A medical research team at the Georgia Institute of Technology quickly realized what many other cancer researchers knew: finding a handful of cancer cells among billions of blood cells in a patient sample is a daunting task. But the researchers had a new approach: They would use 3D-printed cell traps to remove white blood cells and filter out the red blood cells to leave only the tumor cells. This would let doctors diagnose patients with cancer early and advance the research into cancer metastasis. It would also let hospitals sequence the cancer cells to determine its specific type and then tailoring cancer treatment to the patient’s disease.
Other attempts to capture circulating tumor cells have tried extracting them from the blood using microfluidic technology that recognizes specific surface markers on cancer cells. But because the cancer can change over time, malignant cells can’t be recognized with certainty. And even if they are captured, the tumor cells must be removed from tiny, convoluted channels in the microfluidic device and separated from the antigen without causing damage.
The Georgia Tech team used 3D printing to build cell traps lined with antigens that could capture white blood cells in a sample. The let researchers greatly expand the surface area in the traps for capturing white blood cells as they pass by. Zig-zagging fluid channels, some as much as a half-meter long, increase the likelihood that every white blood cell would eventually contact a channel wall.
A 3D-printed cell trap developed in the lab of Georgia Tech captures blood cells to isolate tumor cells from a blood sample. (Photo: Allison Carter, Georgia Tech)

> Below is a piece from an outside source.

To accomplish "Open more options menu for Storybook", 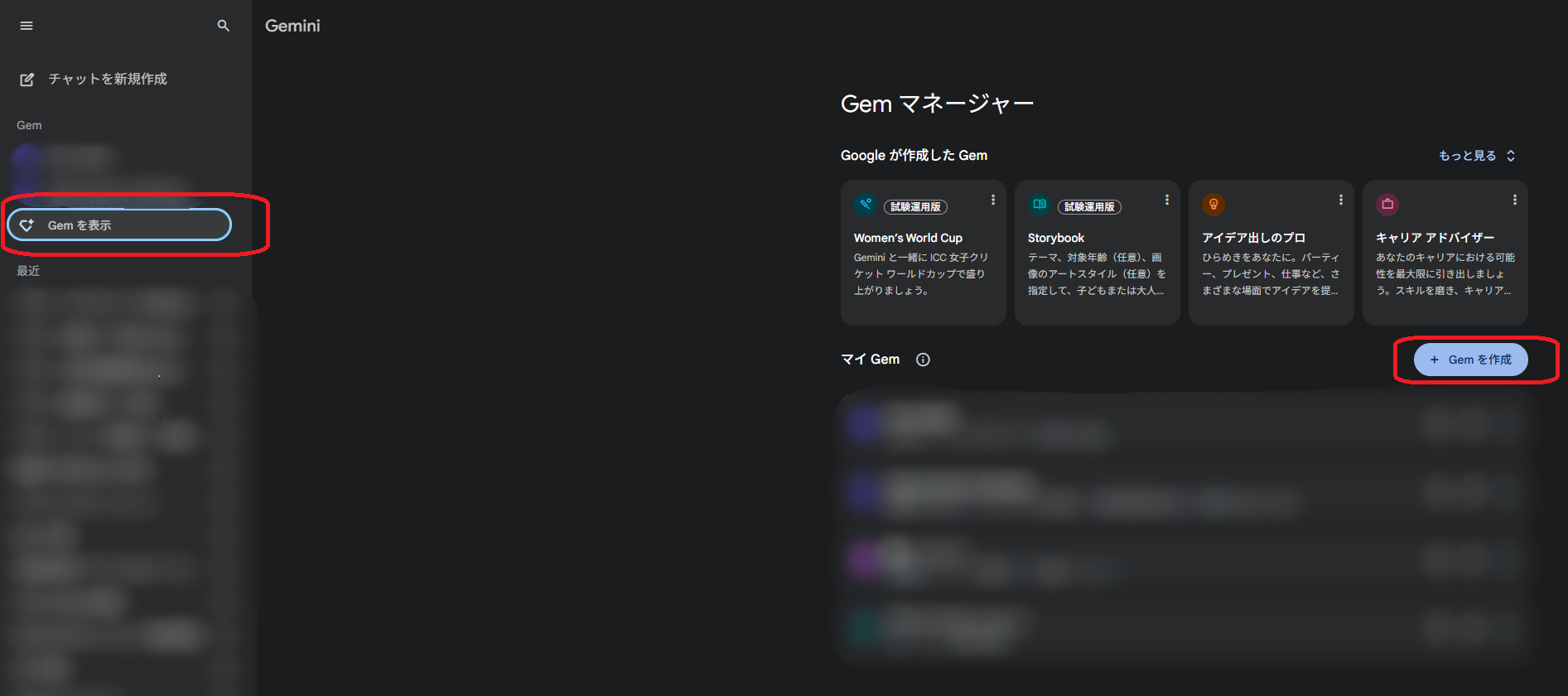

“Usual microfluidic devices have just a single layer with channels 50 to 100 microns,” says team leader A. Fatih Sarioglu, an assistant professor in Georgia Tech’s School of Electrical and Computer Engineering. “They are thick, but most of it just empty plastic. Using 3D printing liberates us from the single channel and lets us create many channels in three dimensions that better use the space.”
While 3D printing increased channel density, it also created an engineering challenge. Earlier microfluidic devices could have etched channels carrying the blood. But with 3D printing that fabricates structures layer-by-layer, channels had to be filled with wax to let more channels be built atop them. The torturous channel structure, designed to maximize cell-wall interaction, made it virtually impossible to remove the wax out after fabrication.
So the team ensured the cell traps would fit into standard centrifuges designed to spin samples for separation. Then traps could be heated in the centrifuge and spun to let melted wax escape. After removing the liquid wax, the channels were coated with the antigen.
After the white blood cells are removed, the smaller red blood cells pass through a simple commercial filter that traps cancer cells and any remaining white blood cells. The tumor cells are then removed from the filter, which is built into the 3D-printed trap.
A Georgia Tech researcher examines tumor cells captured using a 3D-printed cell trap. The trap captures white blood cells to isolate tumor cells from a blood sample. (Photo: Allison Carter, Georgia Tech)
One of the team’s goals is to develop an approach that requires as little processing of the blood samples as possible. This would make it easier for clinics and hospitals to analyze blood samples without needing technicians with specialized kills. Less processing also reduces the risk of damage to the tumor cells and minimizes other cellular changes that could interfere with the analysis.
To test their approach, the researchers coated white blood cells with biotin to accelerate testing. Future cell traps will use antigens that attract the cells to the channel walls without the biotin.
The researchers then added cancer cells to blood from healthy people. Because they knew how many cells were added, they could tell how many they should extract. The test showed the trap could capture around 90% of the tumor cells. Later testing of blood samples from prostate cancer patients isolated tumor cells from a 10-milliliter whole blood sample.
Testing included cells from prostate, breast, and ovarian cancer, but Sarioglu believes the device will capture circulating tumor cells from any type of cancer because the removal mechanism targets blood cells rather than cancer cells.
Next steps will be to narrow the channels in the device, test white blood cell removal without the use of biotin, boost the percentage of white cell extraction, and connect cell traps to increase trapping capacity.